How is it possible to rediscover the soul of a dormant university? Where does the spirit that will be the leaven of its rebirth beat? What is the rest of the academic spirit that will pick up a relay abandoned along the way, and which it is urgent to take hold of again in order to discover a new inspiration?

It is easy to say where the remedy is not to be found. Renewal will not come from politicians, whatever their color. Rarely in these parts have public administrators had any idea of what the vital principle of the University is. And today, less than ever, with a government that does not believe in the value of thought or freedom, and that stirs up and confuses everything when it says it is changing it. The only thing they can think of, time and time again, is to make a new law from which hang bunches of rambling regulations. And once composed, transform it as quickly as possible. As sample, in two years they have already proposed three different models of university doctorates, without even having time to test them.

Not to mention the business prescriptions coming from executives, bankers, foundations and alleged international experts. With the hallmark of pragmatism, we are told that careers have to respond to the demands of employers, just when there is no employment and we need more than ever to innovate the approach of economic activity. It is high time that we realize that functionalism does not work.

If we are moving towards the knowledge society, it will be convenient that those who provide the new orientations are the university students who still believe in the value of knowledge. What our institutions of higher education programs of study lack is life and initiative. What is left over in almost all of them is shameful opportunism, docility to political power, and submission to burdensome regulations from which nothing good has ever come result .

In my decades of experience professor, which are now more than four, I do not remember any reform that has implied a change for the better. Always the same fiction: the renewal of the higher teaching and of the innovative research should arise from more complex Structures , from procedures that are only apparently new, from the use of other instruments that have not been tested so far.

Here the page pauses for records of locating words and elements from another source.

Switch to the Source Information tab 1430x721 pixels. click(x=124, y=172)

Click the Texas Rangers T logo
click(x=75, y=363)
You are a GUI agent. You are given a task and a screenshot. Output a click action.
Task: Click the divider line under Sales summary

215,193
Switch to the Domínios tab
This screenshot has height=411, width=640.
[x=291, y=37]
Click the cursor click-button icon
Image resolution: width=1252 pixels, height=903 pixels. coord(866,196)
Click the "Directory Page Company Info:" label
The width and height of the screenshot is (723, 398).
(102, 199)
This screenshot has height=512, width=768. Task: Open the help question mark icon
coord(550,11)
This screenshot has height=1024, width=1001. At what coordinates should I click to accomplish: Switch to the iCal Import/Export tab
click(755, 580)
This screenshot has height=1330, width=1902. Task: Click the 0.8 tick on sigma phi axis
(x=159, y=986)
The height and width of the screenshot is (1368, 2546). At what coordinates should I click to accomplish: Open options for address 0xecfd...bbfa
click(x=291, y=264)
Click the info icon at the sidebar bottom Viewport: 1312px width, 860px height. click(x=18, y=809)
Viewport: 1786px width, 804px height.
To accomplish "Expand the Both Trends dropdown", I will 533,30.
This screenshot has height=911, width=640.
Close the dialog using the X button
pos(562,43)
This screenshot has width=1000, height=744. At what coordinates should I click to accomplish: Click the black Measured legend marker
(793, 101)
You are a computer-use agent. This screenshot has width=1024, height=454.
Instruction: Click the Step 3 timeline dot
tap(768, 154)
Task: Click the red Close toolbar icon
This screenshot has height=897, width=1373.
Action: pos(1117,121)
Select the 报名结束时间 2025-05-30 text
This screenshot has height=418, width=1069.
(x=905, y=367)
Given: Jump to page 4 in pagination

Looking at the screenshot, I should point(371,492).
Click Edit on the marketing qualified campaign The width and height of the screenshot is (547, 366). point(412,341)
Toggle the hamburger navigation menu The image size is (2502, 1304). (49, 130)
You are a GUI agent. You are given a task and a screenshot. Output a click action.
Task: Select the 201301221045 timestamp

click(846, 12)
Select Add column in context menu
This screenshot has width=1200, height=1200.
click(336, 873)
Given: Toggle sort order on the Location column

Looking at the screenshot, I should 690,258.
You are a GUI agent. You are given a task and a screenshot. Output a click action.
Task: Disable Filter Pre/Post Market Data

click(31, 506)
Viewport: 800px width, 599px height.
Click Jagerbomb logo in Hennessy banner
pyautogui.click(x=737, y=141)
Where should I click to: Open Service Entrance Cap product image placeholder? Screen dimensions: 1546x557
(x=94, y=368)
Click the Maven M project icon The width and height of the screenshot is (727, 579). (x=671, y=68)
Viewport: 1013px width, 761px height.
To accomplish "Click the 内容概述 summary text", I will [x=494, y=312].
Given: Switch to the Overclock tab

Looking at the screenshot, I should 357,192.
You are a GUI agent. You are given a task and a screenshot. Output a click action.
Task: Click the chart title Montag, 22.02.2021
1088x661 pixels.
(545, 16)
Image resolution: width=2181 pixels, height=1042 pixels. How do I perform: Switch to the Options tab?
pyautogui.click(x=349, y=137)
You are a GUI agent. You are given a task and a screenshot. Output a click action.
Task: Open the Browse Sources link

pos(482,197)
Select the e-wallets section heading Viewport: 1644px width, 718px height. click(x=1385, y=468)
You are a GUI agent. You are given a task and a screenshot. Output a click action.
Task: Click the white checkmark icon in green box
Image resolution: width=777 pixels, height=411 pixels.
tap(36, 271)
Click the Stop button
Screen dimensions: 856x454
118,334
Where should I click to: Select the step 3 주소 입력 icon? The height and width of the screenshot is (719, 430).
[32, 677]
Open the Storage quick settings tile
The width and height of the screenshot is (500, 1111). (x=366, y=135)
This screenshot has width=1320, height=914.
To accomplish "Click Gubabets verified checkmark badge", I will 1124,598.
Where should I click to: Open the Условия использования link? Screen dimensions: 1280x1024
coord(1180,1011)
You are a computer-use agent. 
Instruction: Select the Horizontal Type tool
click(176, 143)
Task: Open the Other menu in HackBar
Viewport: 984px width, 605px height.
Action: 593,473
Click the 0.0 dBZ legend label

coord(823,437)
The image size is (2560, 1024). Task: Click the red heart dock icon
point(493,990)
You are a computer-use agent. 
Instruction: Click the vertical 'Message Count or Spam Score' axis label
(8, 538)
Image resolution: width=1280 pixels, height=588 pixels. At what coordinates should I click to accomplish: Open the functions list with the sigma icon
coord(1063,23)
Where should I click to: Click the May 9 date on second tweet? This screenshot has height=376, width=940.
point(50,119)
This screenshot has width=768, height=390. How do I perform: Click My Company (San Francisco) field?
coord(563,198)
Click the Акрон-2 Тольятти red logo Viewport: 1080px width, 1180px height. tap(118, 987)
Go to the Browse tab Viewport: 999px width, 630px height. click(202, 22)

As if artificial configurations and ungainly means were capable of arousing or transmitting humanism and science. Which they are not.

The numbness of reason that we suffer from leads to a capital error: proceduralism, the undervaluing of knowledge, and the depreciation of the figure of the professor. The issue of academic centers is multiplying, with the result of a growing endogamy: the main criterion for choosing a university is, more and more, the proximity to the family home. Local politicians cover themselves with glory by building university campuses unmatched by any European campus . But what is inside such beautiful and luxurious containers?

Those who inhabit these brand-new buildings are people. Students, managers, researchers, professors, who, after all, are the ones who can give life to organizations that, otherwise, run the risk of reifying themselves and leading a gregarious and self-satisfied existence. Fatalism masks idleness. Creative freedom, on the other hand, always finds a way out of apparently closed situations. Spain currently possesses an extraordinarily talented human potential. This is, at present, our best, if not the only, source of hope. The prolegomena of hope come from intelligence and the capacity to assume risks.

For such a magnificent resource -now intact- to become an effective action, it is essential to enter into dialogue processes without prejudices, breaking the monotonous profile of a situation in which our country seems to be divided in two by gala. Such tension -with its scenic dramatism- is superficial and, in the end, inane. There is much more that unites us than separates us. Cultured and concerted freedoms can emerge as a power superior to that of ideologues, administrators and interest groups. But this undoubted creative force must be applied, first of all, to our most urgent task: to find again the lost University.